16 KiB
UniFace Model Zoo
Complete guide to all available models, their performance characteristics, and selection criteria.
Face Detection Models
RetinaFace Family
RetinaFace models are trained on the WIDER FACE dataset and provide excellent accuracy-speed tradeoffs.
| Model Name | Params | Size | Easy | Medium | Hard | Use Case |
|---|---|---|---|---|---|---|
MNET_025 |
0.4M | 1.7MB | 88.48% | 87.02% | 80.61% | Mobile/Edge devices |
MNET_050 |
1.0M | 2.6MB | 89.42% | 87.97% | 82.40% | Mobile/Edge devices |
MNET_V1 |
3.5M | 3.8MB | 90.59% | 89.14% | 84.13% | Balanced mobile |
MNET_V2 ⭐ |
3.2M | 3.5MB | 91.70% | 91.03% | 86.60% | Recommended default |
RESNET18 |
11.7M | 27MB | 92.50% | 91.02% | 86.63% | Server/High accuracy |
RESNET34 |
24.8M | 56MB | 94.16% | 93.12% | 88.90% | Maximum accuracy |
Accuracy: WIDER FACE validation set (Easy/Medium/Hard subsets) - from RetinaFace paper
Speed: Benchmark on your own hardware using scripts/run_detection.py --iterations 100
Usage
from uniface import RetinaFace
from uniface.constants import RetinaFaceWeights
# Default (recommended)
detector = RetinaFace() # Uses MNET_V2
# Specific model
detector = RetinaFace(
model_name=RetinaFaceWeights.MNET_025, # Fastest
conf_thresh=0.5,
nms_thresh=0.4,
input_size=(640, 640)
)
SCRFD Family
SCRFD (Sample and Computation Redistribution for Efficient Face Detection) models offer state-of-the-art speed-accuracy tradeoffs.
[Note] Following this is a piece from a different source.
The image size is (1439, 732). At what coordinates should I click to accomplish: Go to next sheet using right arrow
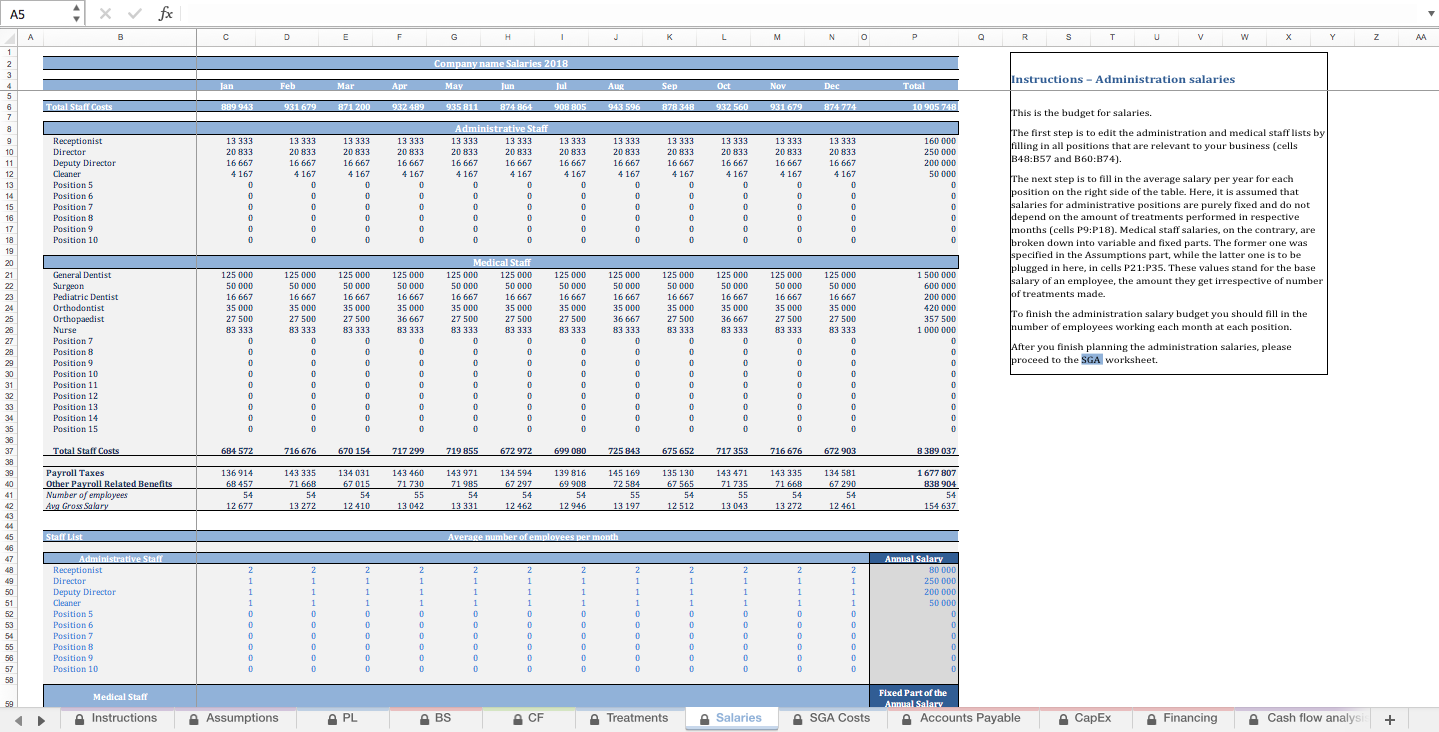pos(41,719)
| Model Name | Params | Size | Easy | Medium | Hard | Use Case |
|---|---|---|---|---|---|---|
SCRFD_500M |
0.6M | 2.5MB | 90.57% | 88.12% | 68.51% | Real-time applications |
SCRFD_10G ⭐ |
4.2M | 17MB | 95.16% | 93.87% | 83.05% | High accuracy + speed |
Accuracy: WIDER FACE validation set - from SCRFD paper
Speed: Benchmark on your own hardware using scripts/run_detection.py --iterations 100
Usage
from uniface import SCRFD
from uniface.constants import SCRFDWeights
# Fast real-time detection
detector = SCRFD(
model_name=SCRFDWeights.SCRFD_500M_KPS,
conf_thresh=0.5,
input_size=(640, 640)
)
# High accuracy
detector = SCRFD(
model_name=SCRFDWeights.SCRFD_10G_KPS,
conf_thresh=0.5
)
YOLOv5-Face Family
YOLOv5-Face models provide excellent detection accuracy with 5-point facial landmarks, optimized for real-time applications.
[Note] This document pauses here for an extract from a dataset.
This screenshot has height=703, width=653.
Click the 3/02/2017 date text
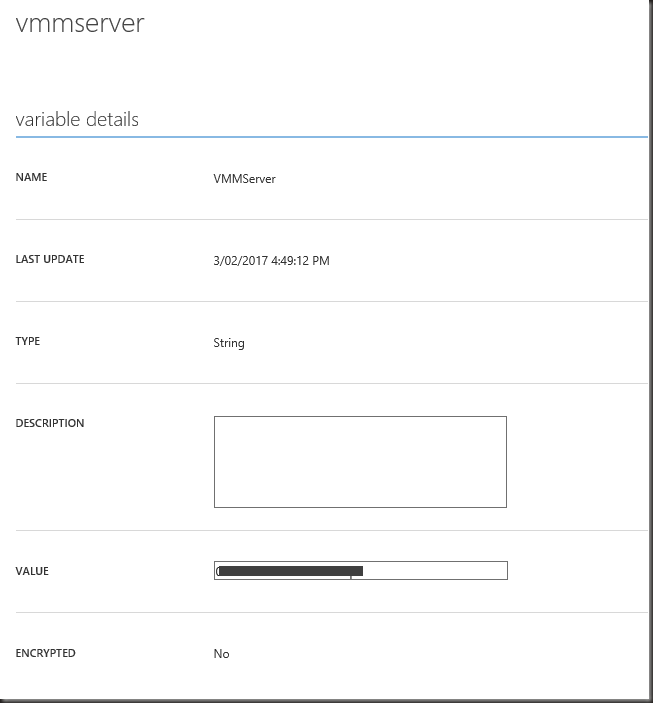pos(240,261)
| Model Name | Size | Easy | Medium | Hard | Use Case |
|---|---|---|---|---|---|
YOLOV5N |
11MB | 93.61% | 91.52% | 80.53% | Lightweight/Mobile |
YOLOV5S ⭐ |
28MB | 94.33% | 92.61% | 83.15% | Real-time + accuracy |
YOLOV5M |
82MB | 95.30% | 93.76% | 85.28% | High accuracy |
Accuracy: WIDER FACE validation set - from YOLOv5-Face paper
Speed: Benchmark on your own hardware using scripts/run_detection.py --iterations 100
Note: Fixed input size of 640×640. Models exported to ONNX from deepcam-cn/yolov5-face
Usage
from uniface import YOLOv5Face
from uniface.constants import YOLOv5FaceWeights
# Lightweight/Mobile
detector = YOLOv5Face(
model_name=YOLOv5FaceWeights.YOLOV5N,
conf_thresh=0.6,
nms_thresh=0.5
)
# Real-time detection (recommended)
detector = YOLOv5Face(
model_name=YOLOv5FaceWeights.YOLOV5S,
conf_thresh=0.6,
nms_thresh=0.5
)
# High accuracy
detector = YOLOv5Face(
model_name=YOLOv5FaceWeights.YOLOV5M,
conf_thresh=0.6
)
# Detect faces with landmarks
faces = detector.detect(image)
for face in faces:
bbox = face['bbox'] # [x1, y1, x2, y2]
confidence = face['confidence']
landmarks = face['landmarks'] # 5-point landmarks (5, 2)
Face Recognition Models
ArcFace
State-of-the-art face recognition using additive angular margin loss.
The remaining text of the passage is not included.